### Work instructions
Reproduce verbatim the stretch of material from the line containing "Click the Example" through the line containing "click(891, 1267)", both included.
--- Start ---
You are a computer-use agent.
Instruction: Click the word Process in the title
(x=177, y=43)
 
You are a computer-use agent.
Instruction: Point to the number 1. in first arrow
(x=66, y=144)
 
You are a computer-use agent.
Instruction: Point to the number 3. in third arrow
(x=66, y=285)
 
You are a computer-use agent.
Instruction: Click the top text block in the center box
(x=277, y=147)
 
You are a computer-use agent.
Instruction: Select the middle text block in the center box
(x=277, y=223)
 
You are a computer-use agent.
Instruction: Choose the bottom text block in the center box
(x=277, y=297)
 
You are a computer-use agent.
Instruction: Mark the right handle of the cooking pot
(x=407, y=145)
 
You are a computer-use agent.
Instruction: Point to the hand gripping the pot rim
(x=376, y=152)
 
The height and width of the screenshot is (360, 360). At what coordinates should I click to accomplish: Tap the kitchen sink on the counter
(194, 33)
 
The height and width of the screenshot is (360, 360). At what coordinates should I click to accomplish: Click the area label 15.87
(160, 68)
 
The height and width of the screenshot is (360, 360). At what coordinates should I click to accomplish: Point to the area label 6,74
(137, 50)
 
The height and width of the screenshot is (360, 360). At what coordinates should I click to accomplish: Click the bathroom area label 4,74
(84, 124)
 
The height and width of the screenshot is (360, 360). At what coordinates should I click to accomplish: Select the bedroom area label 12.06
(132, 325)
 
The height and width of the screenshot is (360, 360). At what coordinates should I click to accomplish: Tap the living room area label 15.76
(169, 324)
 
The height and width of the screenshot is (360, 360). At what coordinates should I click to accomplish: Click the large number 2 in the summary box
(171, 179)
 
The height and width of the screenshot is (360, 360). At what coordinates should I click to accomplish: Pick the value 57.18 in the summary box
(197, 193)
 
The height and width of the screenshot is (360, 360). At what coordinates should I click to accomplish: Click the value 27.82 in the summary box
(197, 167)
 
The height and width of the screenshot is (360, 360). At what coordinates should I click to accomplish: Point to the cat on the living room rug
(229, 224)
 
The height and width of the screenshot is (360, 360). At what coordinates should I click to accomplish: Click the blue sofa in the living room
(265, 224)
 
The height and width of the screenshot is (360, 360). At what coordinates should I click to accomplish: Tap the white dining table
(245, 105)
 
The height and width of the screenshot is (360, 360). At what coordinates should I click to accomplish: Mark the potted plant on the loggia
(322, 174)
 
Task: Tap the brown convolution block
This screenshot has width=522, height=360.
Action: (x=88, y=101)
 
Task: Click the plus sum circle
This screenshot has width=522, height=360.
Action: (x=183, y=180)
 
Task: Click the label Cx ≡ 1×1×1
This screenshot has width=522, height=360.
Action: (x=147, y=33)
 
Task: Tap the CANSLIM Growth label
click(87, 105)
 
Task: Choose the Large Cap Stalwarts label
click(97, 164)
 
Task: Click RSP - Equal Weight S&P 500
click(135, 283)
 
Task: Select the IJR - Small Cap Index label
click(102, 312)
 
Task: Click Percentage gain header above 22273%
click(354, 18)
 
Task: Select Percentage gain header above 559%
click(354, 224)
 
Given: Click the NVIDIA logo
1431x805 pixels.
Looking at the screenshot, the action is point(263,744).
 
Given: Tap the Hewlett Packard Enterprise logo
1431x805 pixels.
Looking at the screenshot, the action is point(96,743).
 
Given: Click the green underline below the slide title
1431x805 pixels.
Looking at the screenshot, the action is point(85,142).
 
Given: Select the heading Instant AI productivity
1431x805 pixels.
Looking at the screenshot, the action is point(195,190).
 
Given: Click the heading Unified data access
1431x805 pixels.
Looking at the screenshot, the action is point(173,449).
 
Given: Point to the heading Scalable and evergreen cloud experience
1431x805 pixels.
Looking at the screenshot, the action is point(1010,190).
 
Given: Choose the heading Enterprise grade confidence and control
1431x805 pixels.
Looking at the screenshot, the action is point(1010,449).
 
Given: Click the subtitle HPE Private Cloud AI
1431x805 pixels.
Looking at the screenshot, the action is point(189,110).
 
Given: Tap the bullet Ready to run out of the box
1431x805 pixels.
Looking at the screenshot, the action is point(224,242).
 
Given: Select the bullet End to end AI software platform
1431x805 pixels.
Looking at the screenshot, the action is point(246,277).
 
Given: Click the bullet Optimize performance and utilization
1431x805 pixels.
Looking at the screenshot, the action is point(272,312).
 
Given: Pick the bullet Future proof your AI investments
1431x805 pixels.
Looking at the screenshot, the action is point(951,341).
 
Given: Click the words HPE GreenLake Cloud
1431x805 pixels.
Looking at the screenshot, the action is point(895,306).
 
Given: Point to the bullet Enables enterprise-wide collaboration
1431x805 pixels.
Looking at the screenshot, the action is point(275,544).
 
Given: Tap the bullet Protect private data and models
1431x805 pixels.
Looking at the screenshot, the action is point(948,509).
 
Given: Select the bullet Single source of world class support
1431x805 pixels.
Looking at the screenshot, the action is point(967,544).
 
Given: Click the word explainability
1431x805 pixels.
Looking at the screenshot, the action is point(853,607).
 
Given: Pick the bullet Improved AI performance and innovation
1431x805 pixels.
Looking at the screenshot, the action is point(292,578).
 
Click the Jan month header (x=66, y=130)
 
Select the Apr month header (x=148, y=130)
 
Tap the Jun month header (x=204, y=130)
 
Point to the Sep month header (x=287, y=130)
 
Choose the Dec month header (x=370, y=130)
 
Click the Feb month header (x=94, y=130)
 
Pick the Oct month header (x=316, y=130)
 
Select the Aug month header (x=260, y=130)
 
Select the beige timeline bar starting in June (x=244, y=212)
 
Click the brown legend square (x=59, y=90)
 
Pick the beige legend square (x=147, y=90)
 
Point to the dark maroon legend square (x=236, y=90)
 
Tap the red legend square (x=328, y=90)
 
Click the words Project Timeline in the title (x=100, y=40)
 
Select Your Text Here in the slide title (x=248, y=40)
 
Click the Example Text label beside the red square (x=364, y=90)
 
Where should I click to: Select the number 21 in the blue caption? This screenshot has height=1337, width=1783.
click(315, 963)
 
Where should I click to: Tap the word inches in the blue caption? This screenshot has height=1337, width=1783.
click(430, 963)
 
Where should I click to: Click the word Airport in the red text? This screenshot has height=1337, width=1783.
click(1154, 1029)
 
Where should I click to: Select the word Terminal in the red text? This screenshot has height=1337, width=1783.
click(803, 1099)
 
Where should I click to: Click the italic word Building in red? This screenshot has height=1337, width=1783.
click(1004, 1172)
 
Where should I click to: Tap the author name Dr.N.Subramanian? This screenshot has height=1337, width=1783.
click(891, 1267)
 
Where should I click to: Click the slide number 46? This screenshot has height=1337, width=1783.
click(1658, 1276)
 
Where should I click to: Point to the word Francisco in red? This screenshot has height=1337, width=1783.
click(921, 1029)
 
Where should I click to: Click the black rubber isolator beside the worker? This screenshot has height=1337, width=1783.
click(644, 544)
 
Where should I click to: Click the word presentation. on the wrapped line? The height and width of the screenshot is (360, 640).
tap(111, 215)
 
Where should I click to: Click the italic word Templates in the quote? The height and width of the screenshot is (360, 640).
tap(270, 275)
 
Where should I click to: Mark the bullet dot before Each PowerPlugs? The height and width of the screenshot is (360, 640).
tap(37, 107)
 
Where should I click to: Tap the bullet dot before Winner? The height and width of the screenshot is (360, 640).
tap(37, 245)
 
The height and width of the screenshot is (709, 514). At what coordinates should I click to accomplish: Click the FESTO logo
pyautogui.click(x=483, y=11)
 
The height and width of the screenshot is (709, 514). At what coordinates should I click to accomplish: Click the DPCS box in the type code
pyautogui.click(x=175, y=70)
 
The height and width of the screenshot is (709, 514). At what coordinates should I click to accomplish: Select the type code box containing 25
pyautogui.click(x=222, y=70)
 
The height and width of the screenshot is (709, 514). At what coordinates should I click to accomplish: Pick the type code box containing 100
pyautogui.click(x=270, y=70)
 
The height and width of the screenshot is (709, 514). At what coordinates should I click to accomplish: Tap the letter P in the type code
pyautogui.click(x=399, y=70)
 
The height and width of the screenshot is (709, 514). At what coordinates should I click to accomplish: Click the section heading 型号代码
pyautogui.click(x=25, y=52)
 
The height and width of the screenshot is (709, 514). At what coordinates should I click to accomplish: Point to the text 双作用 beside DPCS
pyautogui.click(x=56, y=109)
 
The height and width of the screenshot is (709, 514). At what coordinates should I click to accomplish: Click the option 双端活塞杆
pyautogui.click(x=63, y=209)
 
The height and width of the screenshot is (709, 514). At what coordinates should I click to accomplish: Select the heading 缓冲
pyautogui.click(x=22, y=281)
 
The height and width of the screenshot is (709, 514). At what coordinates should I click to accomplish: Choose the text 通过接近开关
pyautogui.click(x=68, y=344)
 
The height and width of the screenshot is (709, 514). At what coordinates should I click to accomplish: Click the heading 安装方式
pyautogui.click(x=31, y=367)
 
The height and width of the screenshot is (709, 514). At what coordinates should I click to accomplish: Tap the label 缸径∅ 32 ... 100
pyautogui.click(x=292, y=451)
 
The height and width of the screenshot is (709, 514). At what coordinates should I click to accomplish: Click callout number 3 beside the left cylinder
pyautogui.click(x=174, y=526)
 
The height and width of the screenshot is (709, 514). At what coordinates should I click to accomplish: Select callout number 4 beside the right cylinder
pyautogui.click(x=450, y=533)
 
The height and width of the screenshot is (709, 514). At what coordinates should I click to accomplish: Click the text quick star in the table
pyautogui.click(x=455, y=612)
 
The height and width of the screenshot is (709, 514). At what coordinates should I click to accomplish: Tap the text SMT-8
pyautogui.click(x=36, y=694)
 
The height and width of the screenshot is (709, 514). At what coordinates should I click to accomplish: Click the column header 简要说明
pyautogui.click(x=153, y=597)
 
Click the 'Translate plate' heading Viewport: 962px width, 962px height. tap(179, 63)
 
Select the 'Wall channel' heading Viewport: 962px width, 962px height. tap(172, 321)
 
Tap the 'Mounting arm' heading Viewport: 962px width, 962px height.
--- End ---
### Task solution
Click the Example Text label beside the red square (x=364, y=90)
 
Where should I click to: Select the number 21 in the blue caption? This screenshot has height=1337, width=1783.
click(315, 963)
 
Where should I click to: Tap the word inches in the blue caption? This screenshot has height=1337, width=1783.
click(430, 963)
 
Where should I click to: Click the word Airport in the red text? This screenshot has height=1337, width=1783.
click(1154, 1029)
 
Where should I click to: Select the word Terminal in the red text? This screenshot has height=1337, width=1783.
click(803, 1099)
 
Where should I click to: Click the italic word Building in red? This screenshot has height=1337, width=1783.
click(1004, 1172)
 
Where should I click to: Tap the author name Dr.N.Subramanian? This screenshot has height=1337, width=1783.
click(891, 1267)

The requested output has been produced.